Instructions to follow: Set down, word for word, the part of the design considerations passage below that begins at "Design considerations" and stops after "kind of operations.".

Passage given:
————————
Design considerations



In the comments you mentioned that you're going to analyze and manipulate this string? If so, that could be a problem, because replacing, inserting and removing text requires moving all subsequent characters to make room or to fill the gap. With this much data, you can expect that to have a major impact on performance. That is why I mentioned data structures like ropes, gap buffers and piece tables: those are often used in text editors to efficiently support these kind of operations.



But I think that would be solving the wrong problem. From what I understand so far, the rest of your code is built around a 2D array of strings - a table, essentially - that can be converted to a variety of formats. Because it's an array, you need to know the number of columns and rows up-front, so you need to parse the input before you can allocate the array, and then parse it again to fill the array. This BigStringBuilder class allows you to read the whole file into memory, so you don't have to read it from disk twice.



Why not use dynamically resizable arrays (List<T>) instead? That would allow you to read the data directly into your final data structure with only a single parsing pass. If that requires a lot of work, then you're probably suffering from a lack of abstraction. Instead of passing a raw string[,] around, wrap it in a class. That allows you to swap the internal 2D array for a more suitable data structure without having to modify all the code that uses this table.



For example, a List<List<string>> as internal data structure lets you add variable-length rows on-the-fly, so you only need a single parsing pass. That also allows you to read the input file in a streaming fashion instead of having to read it fully into memory first.
————————
Recorded data:
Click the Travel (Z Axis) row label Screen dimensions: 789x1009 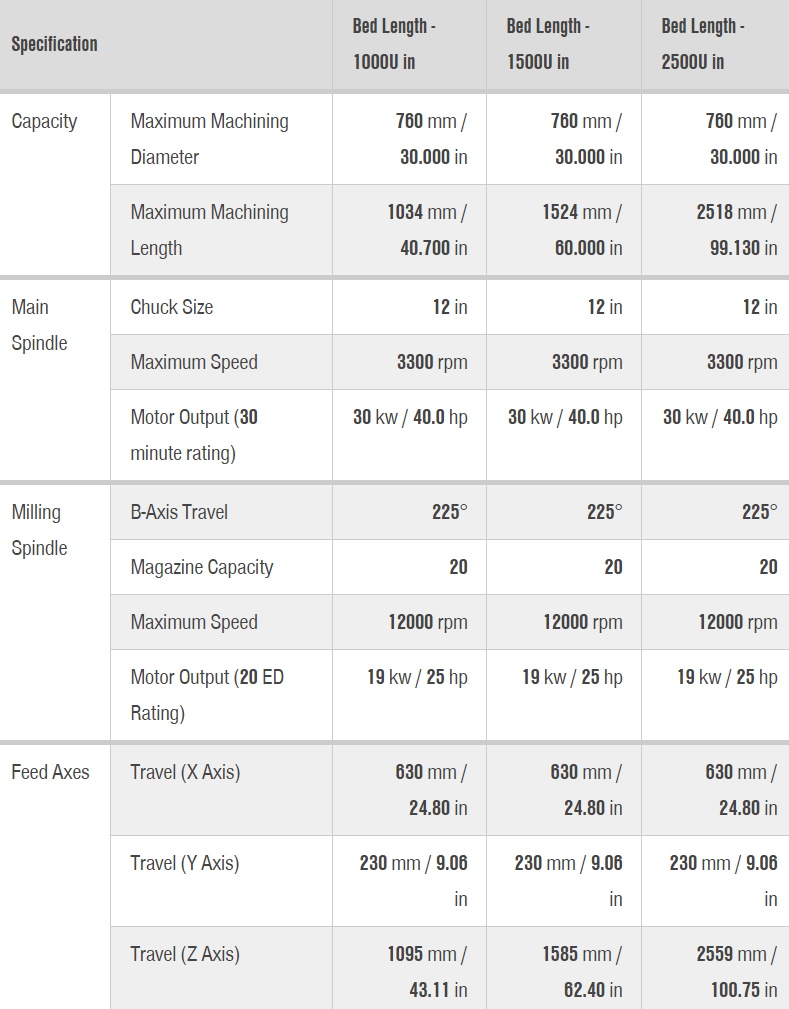(184, 954)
————————
Reply to the exercise:
Design considerations



In the comments you mentioned that you're going to analyze and manipulate this string? If so, that could be a problem, because replacing, inserting and removing text requires moving all subsequent characters to make room or to fill the gap. With this much data, you can expect that to have a major impact on performance. That is why I mentioned data structures like ropes, gap buffers and piece tables: those are often used in text editors to efficiently support these kind of operations.